On-line version ISSN 1699-5198Print version ISSN 0212-1611

Nutr. Hosp. vol.28 n.3 Madrid May./Jun. 2013 



Nutritional status of iron in children from 6 to 59 months of age and its relation to vitamin A deficiency

Estado nutricional de hierro en niños de 6 a 59 meses de edad y su relación con la deficiencia de vitamina A



Marcia Cristina Sales1, Adriana de Azevedo Paiva2, Daiane de Queiroz3, Renata Araújo França Costa4, Maria Auxiliadora Lins da Cunha5 and Dixis Figueroa Pedraza6

1 Student of Post Graduation Program in Public Health. State University of Paraîba.
2Ph.D. in Public Health. Department of Nutrition. Federal University of Piauí.
3Master in Public Health. Department of Nursing. Faculty of Medical Science of Campina Grande/Paraíba.
4Pharmacist. Department of Pharmacy. State University of Paraíba.
5Ph.D. in Pharmaceutical Sciences. Department of Pharmacy. State University of Paraíba.
6Ph.D. in Nutrition. Department of Nursing and Post Graduation Program in Public Health. State University of Paraíba.





Objective: To evaluate the iron nutritional status of children from 6 to 59 months of age and its relation to vitamin A deficiency.
Method: Cross-sectional study involving 100 children, living in nine cities in the state of Paraiba, which were selected for convenience to form two study groups: children with vitamin A deficiency (serum retinol < 0.70 μmol/L; n = 50) and children without vitamin A deficiency (serum retinol > 0.70 μmol/L; n = 50). The iron nutritional status was evaluated by biochemical, hematological and hematimetric indices. The cases of subclinical infection (C-Reactive Protein > 6 mg/L) were excluded.
Results: Children with vitamin A deficiency had serum iron values statistically lower than the corresponding values in children without deficiency. The other iron nutritional status indices showed no statistical difference according to presence/absence of vitamin A deficiency.
Conclusion: The interaction between iron and vitamin A deficiencies was evidenced in the case of circulating iron deficiency (serum iron), suggesting failure in the transport mechanisms of the mineral in children with vitamin A deficiency.
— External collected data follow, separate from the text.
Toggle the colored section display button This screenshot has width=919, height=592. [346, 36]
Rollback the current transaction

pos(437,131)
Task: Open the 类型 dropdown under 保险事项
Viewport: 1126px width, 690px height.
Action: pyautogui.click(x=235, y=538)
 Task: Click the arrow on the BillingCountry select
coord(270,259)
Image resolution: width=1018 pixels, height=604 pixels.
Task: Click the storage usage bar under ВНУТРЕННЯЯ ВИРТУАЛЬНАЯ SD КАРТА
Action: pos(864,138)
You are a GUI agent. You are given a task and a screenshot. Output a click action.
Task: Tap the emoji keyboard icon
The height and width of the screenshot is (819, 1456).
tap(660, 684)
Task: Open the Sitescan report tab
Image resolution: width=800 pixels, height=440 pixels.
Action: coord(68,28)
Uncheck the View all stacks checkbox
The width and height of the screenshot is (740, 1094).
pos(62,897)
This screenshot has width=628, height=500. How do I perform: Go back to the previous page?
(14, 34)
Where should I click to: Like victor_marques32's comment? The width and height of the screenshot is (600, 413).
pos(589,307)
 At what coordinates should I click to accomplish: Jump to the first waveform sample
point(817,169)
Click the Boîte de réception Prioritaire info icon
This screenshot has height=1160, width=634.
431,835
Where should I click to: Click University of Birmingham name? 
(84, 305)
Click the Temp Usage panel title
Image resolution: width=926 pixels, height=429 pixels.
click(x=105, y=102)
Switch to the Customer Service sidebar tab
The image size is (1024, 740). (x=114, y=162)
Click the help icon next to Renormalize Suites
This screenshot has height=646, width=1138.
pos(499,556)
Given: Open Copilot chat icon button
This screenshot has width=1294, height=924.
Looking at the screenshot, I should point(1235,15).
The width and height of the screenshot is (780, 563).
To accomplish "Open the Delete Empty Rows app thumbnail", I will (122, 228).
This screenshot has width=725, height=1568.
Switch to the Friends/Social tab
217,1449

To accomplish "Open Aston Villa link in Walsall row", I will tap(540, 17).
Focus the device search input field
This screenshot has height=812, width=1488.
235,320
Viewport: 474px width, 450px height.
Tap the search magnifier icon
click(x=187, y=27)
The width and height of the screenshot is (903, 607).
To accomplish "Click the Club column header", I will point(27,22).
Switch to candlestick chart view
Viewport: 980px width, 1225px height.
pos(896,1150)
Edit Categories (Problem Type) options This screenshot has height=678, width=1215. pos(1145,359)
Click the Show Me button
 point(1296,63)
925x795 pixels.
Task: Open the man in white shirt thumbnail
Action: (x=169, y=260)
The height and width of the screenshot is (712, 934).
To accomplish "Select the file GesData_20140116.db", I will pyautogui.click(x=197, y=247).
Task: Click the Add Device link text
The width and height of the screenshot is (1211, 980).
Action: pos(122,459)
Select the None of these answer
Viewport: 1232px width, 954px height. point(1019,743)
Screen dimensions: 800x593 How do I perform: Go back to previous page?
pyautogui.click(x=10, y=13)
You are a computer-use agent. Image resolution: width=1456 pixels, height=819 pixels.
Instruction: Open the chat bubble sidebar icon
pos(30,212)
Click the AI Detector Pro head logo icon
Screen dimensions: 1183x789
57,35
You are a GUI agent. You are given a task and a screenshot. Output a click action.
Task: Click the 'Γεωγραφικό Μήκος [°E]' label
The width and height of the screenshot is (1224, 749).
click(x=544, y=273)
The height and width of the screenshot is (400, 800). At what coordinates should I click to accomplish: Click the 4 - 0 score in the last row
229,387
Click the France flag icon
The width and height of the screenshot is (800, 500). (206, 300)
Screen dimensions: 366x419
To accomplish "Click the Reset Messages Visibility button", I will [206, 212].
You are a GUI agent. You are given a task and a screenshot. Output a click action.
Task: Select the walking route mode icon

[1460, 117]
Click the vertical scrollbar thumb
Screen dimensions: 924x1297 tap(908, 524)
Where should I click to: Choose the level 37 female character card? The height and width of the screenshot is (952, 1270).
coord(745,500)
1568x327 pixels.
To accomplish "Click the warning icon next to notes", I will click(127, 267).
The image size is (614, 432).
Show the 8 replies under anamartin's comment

Key words: Iron Deficiency. Vitamin A Deficiency.


Objetivos: Evaluar el estado nutricional de hierro en niños de 6 a 59 meses de edad y su relación con la deficiencia de vitamina A.
Métodos: Estudio transversal, envolviendo 100 niños, residentes en nueve ciudades del estado de Paraíba, seleccionados por conveniencia para conformar dos grupos de estudio: niños con deficiencia de vitamina A (retinol sérico < 0,70 μmol/L; n = 50) y niños sin deficiencia de vitamina A (retinol sérico > 0,70 μmol/L; n = 50). El estado nutricional de hierro fue evaluado a través de índices bioquímicos, hematológicos y hematimétricos. Los casos de infección subclínica (proteína C-reactiva > 6 mg/L) fueron excluidos.
Resultados: Los niños con deficiencia de vitamina A presentaron valores medios de hierro sérico estadísticamente inferiores a los valores correspondientes en niños sin deficiencia. Los otros índices del estado nutricional de hierro no mostraron diferencia estadística según la presencia/ausencia de deficiencia de vitamina A.
Conclusión: La interacción entre las carencias de hierro y de vitamina A estuvo evidenciada en los casos de deficiencia de hierro circulante (hierro sérico), sugiriendo insuficiencia en los mecanismos de transporte del mineral en niños con deficiencia de vitamina A.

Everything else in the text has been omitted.